Since 2004, the Forest Service has repeatedly told Tom Maclay that his proposed Bitterroot Resort is incompatible with the agency's land management plans. It said so when Maclay originally asked for access to 12,000 acres of public land below Lolo Peak. It said so again when Maclay later sought 3,000 acres, with no ski lifts on public land.
But now, with a bank set to take control of Maclay's 3,000-acre ranch if he can't repay $23 million in debt by next February, he's going big again.
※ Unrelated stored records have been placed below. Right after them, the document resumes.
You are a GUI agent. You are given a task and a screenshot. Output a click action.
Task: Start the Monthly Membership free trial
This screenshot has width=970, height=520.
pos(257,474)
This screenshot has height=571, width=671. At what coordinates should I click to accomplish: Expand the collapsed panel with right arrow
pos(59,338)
Maclay wants access to 12,000 acres on the Lolo and Bitterroot national forests, and permission to install a gondola and seven other ski lifts. The Forest Service last month released the request, which Maclay originally asked to be kept confidential. It was a proposed "addendum" to the scaled-back 2008 proposal that made it through the agency's initial screening process before being rejected.
- Photo by Chad Harder
- Insert chairlift here?
Tim Newhart, the Bitterroot Resort's spokesman, says the bold proposal arises from the "imminent need for the Bitterroot Resort to attract investment, given the time frame that Tom's on. The clock is ticking. If indeed he can push forward a proposal and even get some indicators of enthusiasm on it from the Forest Service, it plays well into a potential investor bringing resources to the table. ... It may seem aggressive, but we're putting forth our vision of what we think the project should be."
The Forest Service isn't considering the latest proposal an addendum. "From our perspective," says Bitterroot National Forest Stevensville District Ranger Dan Ritter, "too much time has passed and we're starting over." Which means the process could take precious months.
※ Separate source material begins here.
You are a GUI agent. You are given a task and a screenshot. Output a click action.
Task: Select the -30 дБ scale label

Responding to concerns previously expressed by the Forest Service, the proposal attempts to mitigate the resort's visual impact by excluding a ski lift to the top of Lolo Peak and other lifts and lodges on prominent ridgelines.
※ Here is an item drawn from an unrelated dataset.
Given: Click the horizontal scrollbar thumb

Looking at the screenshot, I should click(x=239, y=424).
In 2005, MLIC Asset Holdings, part of the insurance giant MetLife, gave Maclay the bulk of his $19 million in loans from the company. He missed payments, and in 2009 MLIC foreclosed, with Maclay owing more than $23 million. His land was auctioned off on the Missoula County Courthouse steps in February of this year. MLIC bid $22.5 million, effectively buying back its loan and starting the clock on Maclay's one-year right of redemption to repay the debt and save the ranch.